Supported Models for Import

You can import large language models from Hugging Face and models imported from an OCI Object Storage bucket into OCI Generative AI, create endpoints for those models, and use them in the Generative AI service.

Supported Model Architectures

Generative AI service supports importing and deploying leading open source and third-party language models to speed up AI initiatives. The following model architectures are supported:

Chat Models

Chat models let you ask questions and get conversational in-context answers from AI. Select from the following model families to balance speed, quality, and cost for the use case. Select each link for a list of supported models with their model ID, model capability and recommended dedicated AI cluster unit shapes.

  • Alibaba Qwen 3 and Qwen 2

    Features advanced multilingual and multimodal capabilities.

  • Google Gemma

    Built for broad language processing needs and high versatility.

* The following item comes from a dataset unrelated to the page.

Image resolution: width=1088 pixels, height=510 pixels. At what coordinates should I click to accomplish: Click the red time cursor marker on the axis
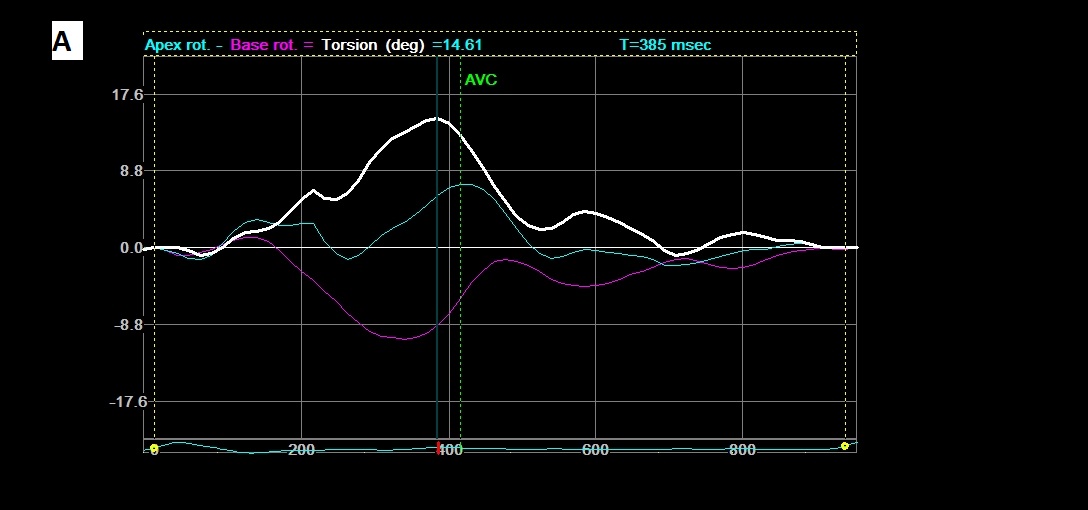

  • Llama2, Llama3, Llama3.1, Llama3.2, Llama3.3, Llama4

    An improved version of Meta Llama models with Grouped Query Attention (GQA).

  • Microsoft Phi

    Known for efficiency and compactness, designed for scalable and flexible performance.

  • OpenAI GptOss

    An advanced open-weight transformer architecture with Mixture-of-Experts (MoE) architecture, optimized for efficient, high-quality language reasoning and large context handling.

Embed Model

An embedding model transforms input data (such as words and images) into numerical vectors that capture their semantic meaning or relationships. This allows machines to understand similarities, relationships, and patterns within the data more effectively. Select the following link for the model ID, model capability and recommended dedicated AI cluster unit shape.

  • Mistral

    A high-performance, decoder-only Transformer architecture featuring Sliding Window Attention (SWA) for efficient long-context handling and optional Grouped Query Attention (GQA) for improved scalability.